→ **Problem requirements**:
Every line from the one with "You are a GUI" to the end of the listing, and nothing else, is to be printed exactly; please leave the pictures out.

===

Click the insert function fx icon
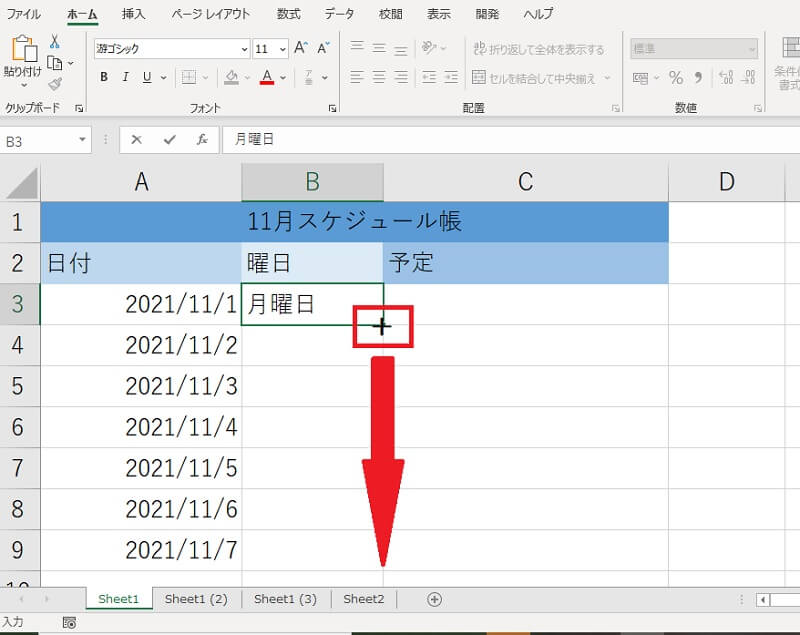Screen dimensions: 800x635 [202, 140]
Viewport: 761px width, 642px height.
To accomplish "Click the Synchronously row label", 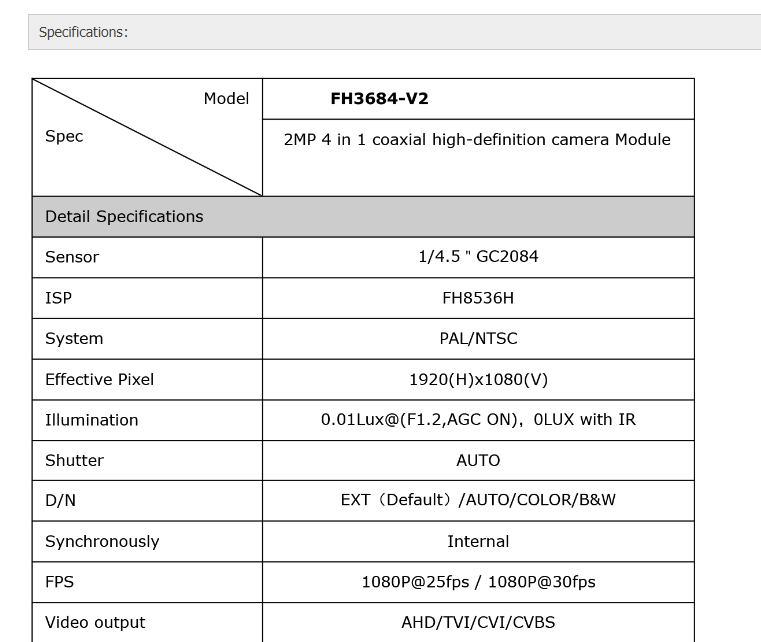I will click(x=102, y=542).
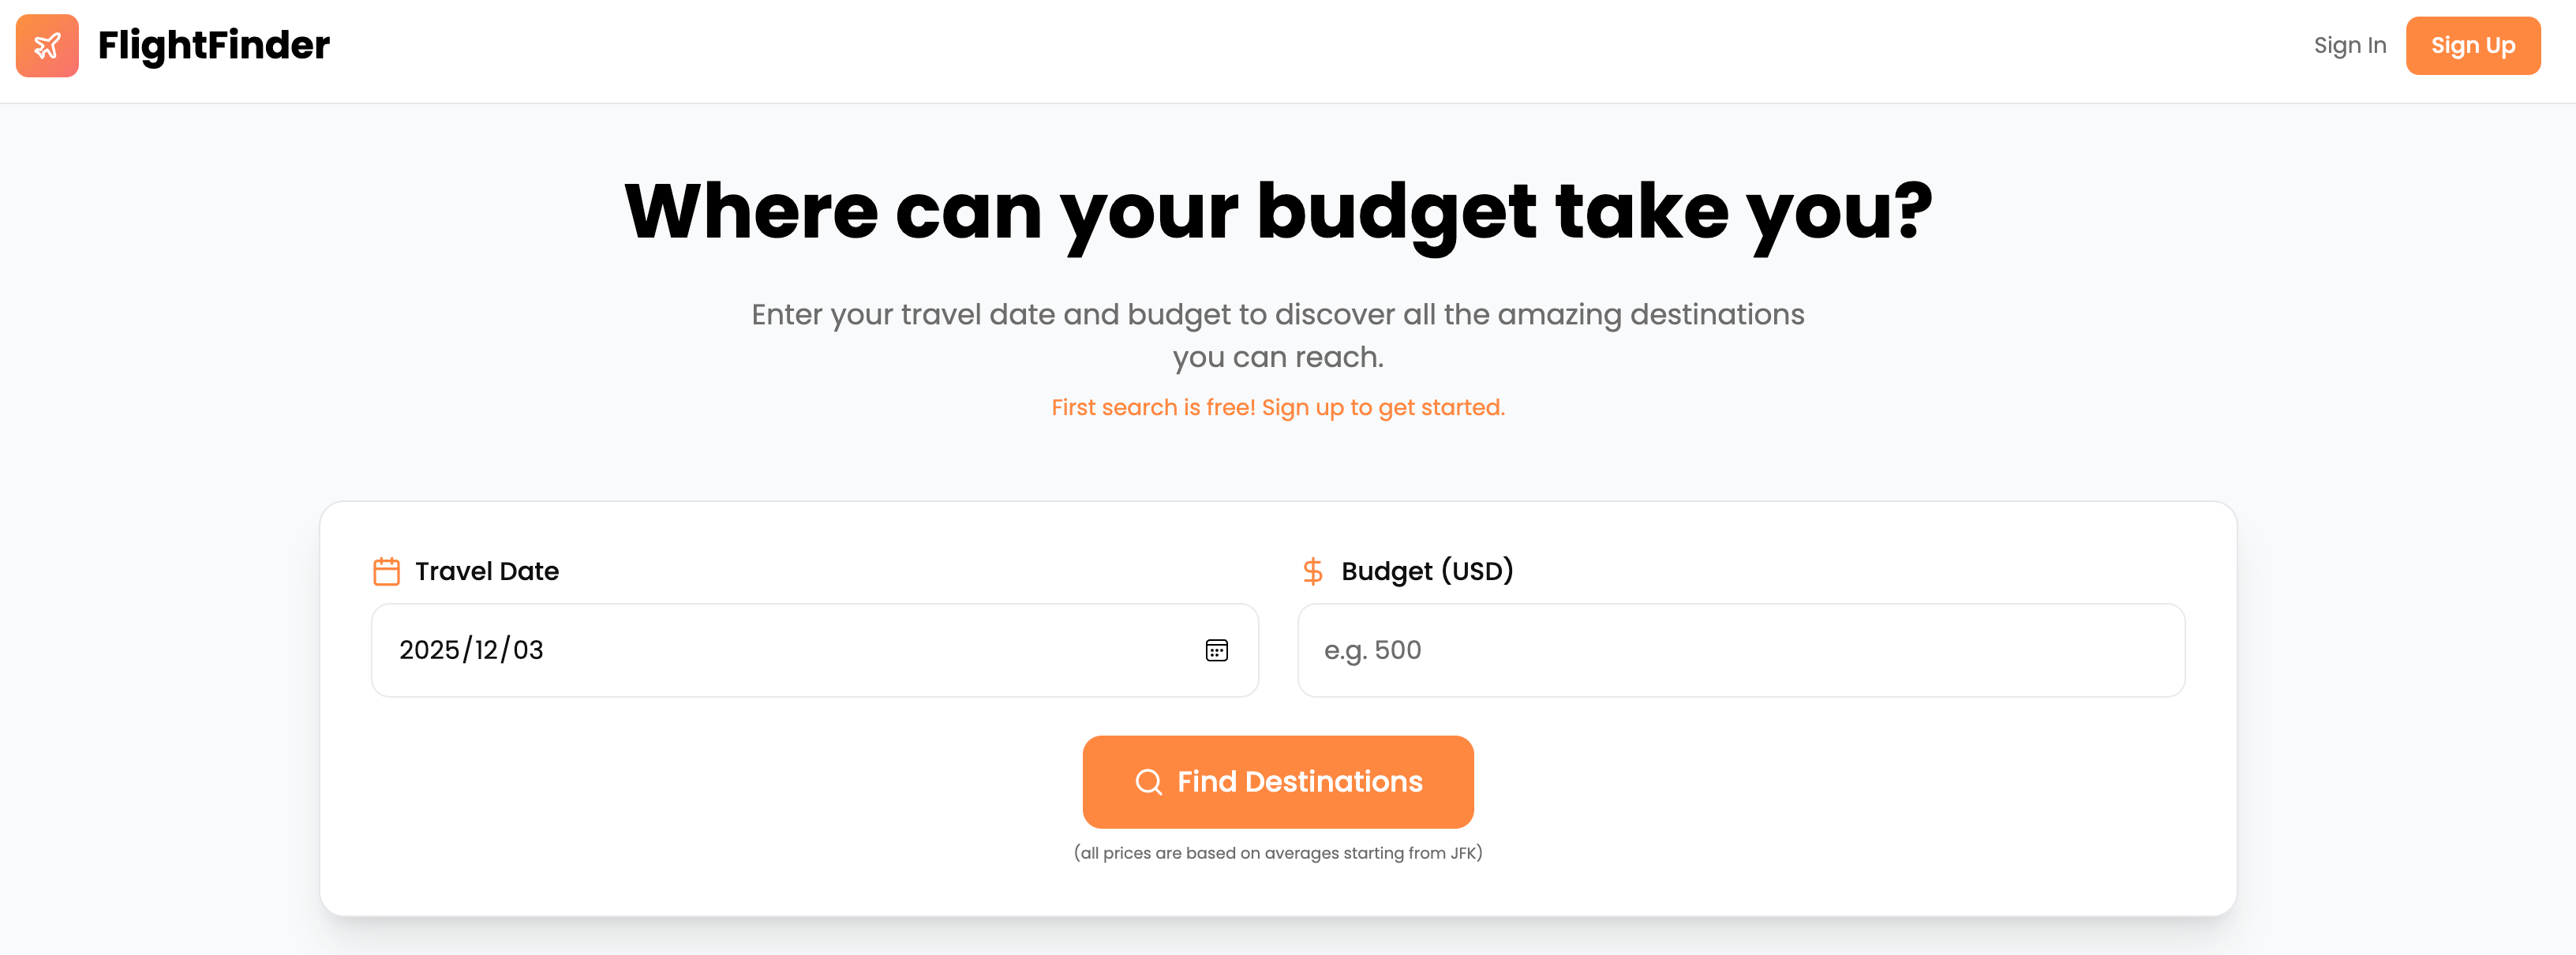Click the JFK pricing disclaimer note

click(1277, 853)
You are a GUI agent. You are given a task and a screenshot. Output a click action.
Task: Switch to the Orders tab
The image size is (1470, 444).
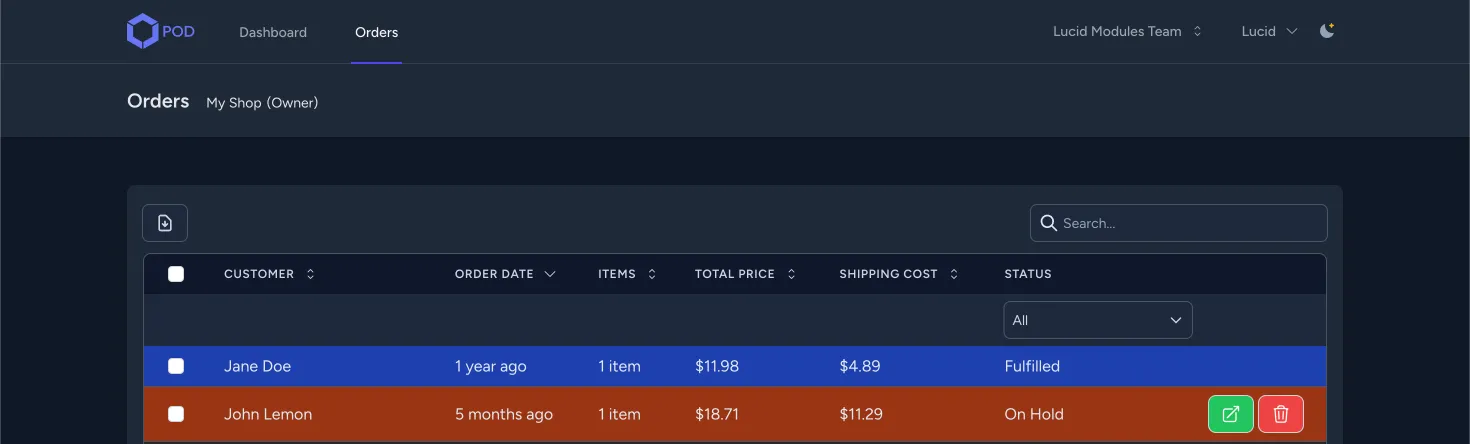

===

→ **Output for this task**:
You are a GUI agent. You are given a task and a screenshot. Output a click action.
Task: Switch to the Orders tab
The image size is (1470, 444).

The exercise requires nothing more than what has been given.